Commentary: Deal will slow the growth of solar energy in Utah

Francisco Kjolseth | The Salt Lake Tribune Tracy Aviary shows off their new solar trees in the flamingo habitat as Rocky Mountain Power hosts a tours to tout its Blue Sky clean energy program.

The new solar agreement between Utah Gov. Gary Herbert and Rocky Mountain Power is all RMP. Despite other “stakeholders” at the table, RMP, owned by Warren Buffet, received everything it wanted. Just by threatening higher costs on solar customers, RMP has succeeded in curbing the growth of solar in our state and gained new advantage over the industry with new rules of the game.

The solar industry is growing 15 times faster than the national average. But not in Utah, RMP’s idle threats of higher solar rates has stunted the growth of Utah’s solar industry to 12 percent in the first six months of 2017.

Utah’s solar industry could have doubled this year. Lost to Utah are thousands of jobs and hundreds of millions of dollars that could have flowed into Utah. New money to the state comes in two ways from every solar job. You get to keep your tax dollars right at home financing a family asset. And thousands of dollars in state and federal taxes can be used to purchase an income generating solar system. The dollars to finance a solar project are from a third party lender, usually out-of-state. These loans are out-of-state money invested in Utah. We all win.

This shortsighted settlement forces our entire solar industry, including 4.400 Utah jobs, into a two-month deadline, on Nov. 15. Never in history has an industry had to respond so quickly to such tumult. The goal was to depress our growing clean energy industry and make new rules in the utilities’ favor.

The solar industry now has a limit on how many years we are allowed to be connected to the grid at a fixed price (18 years, if before Nov. 15, only 15 years after Nov. 15).This agreement does not settle the long-term issue of setting the value of solar energy.

Now we will have a three-year transition period to study what we already know, that solar is worth at least 14 cents/kiloWatt hour (kWh). We know solar has a value of at least 14 cents/kWh, because that’s what RMP charges for clean energy in its Subscriber Solar and Blue Sky programs.

Negotiators to this agreement were under a gag order throughout the talks, and still remain silent to the press. The Utah Solar Energy Association (utsolar.org), representing 26 of Utah’s 90 solar companies, signed on to this agreement. Our states’ largest solar companies, such as Vivint Solar, sPower, Hunt Electric and Intermountain Wind and Solar, all do most of their work out of state.

Utah Clean Energy and Heal Utah are also signers to this agreement. The Sierra Club, which put upwards of $150,000 into this fight with Rocky Mountain Power over two years, will remain neutral, so not to upset the locals’ efforts.

This solar agreement was just announced Aug. 28. The Utah Public Service Commission decided to accept this settlement as law on Sept. 30. The agreement calls for a little known cap on total solar installed at 170MW for residences and schedule 23 (small solar farms). And only 70 MW of commercial solar could be installed during the three-year transition period. This docket was supposed to be residential only. How can you make new rules on commercial projects without prior discussion?

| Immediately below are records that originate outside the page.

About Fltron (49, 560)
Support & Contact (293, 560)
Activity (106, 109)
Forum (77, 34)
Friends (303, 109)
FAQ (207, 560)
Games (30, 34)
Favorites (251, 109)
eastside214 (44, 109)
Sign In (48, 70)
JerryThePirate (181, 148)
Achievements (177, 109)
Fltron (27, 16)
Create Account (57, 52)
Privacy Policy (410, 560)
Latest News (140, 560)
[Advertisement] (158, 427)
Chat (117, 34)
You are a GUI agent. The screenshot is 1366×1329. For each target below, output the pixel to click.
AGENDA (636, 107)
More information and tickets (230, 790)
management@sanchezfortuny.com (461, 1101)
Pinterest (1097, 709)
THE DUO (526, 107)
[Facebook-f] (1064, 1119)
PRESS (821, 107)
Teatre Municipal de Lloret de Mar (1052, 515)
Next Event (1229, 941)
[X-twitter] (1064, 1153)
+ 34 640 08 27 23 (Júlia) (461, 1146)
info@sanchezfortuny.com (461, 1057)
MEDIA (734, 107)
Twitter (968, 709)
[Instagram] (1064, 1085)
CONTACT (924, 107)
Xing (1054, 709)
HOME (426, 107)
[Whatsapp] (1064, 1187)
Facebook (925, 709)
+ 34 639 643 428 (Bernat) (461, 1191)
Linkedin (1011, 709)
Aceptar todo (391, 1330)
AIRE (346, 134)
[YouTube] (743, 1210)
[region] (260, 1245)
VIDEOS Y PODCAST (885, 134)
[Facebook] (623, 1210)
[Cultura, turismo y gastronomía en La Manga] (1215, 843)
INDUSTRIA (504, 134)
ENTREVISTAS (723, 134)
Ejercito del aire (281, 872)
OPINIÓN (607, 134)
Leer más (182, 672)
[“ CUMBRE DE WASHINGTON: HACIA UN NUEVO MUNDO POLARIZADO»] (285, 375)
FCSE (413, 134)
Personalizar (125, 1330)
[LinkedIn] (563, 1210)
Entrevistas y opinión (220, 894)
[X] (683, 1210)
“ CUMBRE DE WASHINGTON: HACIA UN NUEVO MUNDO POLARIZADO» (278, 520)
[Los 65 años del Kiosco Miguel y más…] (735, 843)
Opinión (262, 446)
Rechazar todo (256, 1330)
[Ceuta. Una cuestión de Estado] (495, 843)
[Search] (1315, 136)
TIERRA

We should be encouraging people to invest in solar. Solar buyers are building part of our new clean and smart grid with their own money. They are the heroes, not Rocky Mountain Power. RMP is still at least 60 percent coal powered. There is still no severance tax on coal in Utah, unique among all our neighboring states of both political parties.

Utahns want cleaner energy, period. That’s a great value.

Rocky Mountain Power should pay solar customers for their excess power (generating more power than you use), not engage in uncompensated confiscation at the end of every year. We should be encouraging energy investments by Utahns, especially if there is an electric car in their future.

Alan Naumann, West Valley City, is sales manager with Rocky Mountain Renewable Energy. He does not speak for the company. He has been in the solar industry in Utah since 2009, holds a master’s degree in economics and is the archivist for the Rural Utah Jobs Through Solar study due out by the end of the year.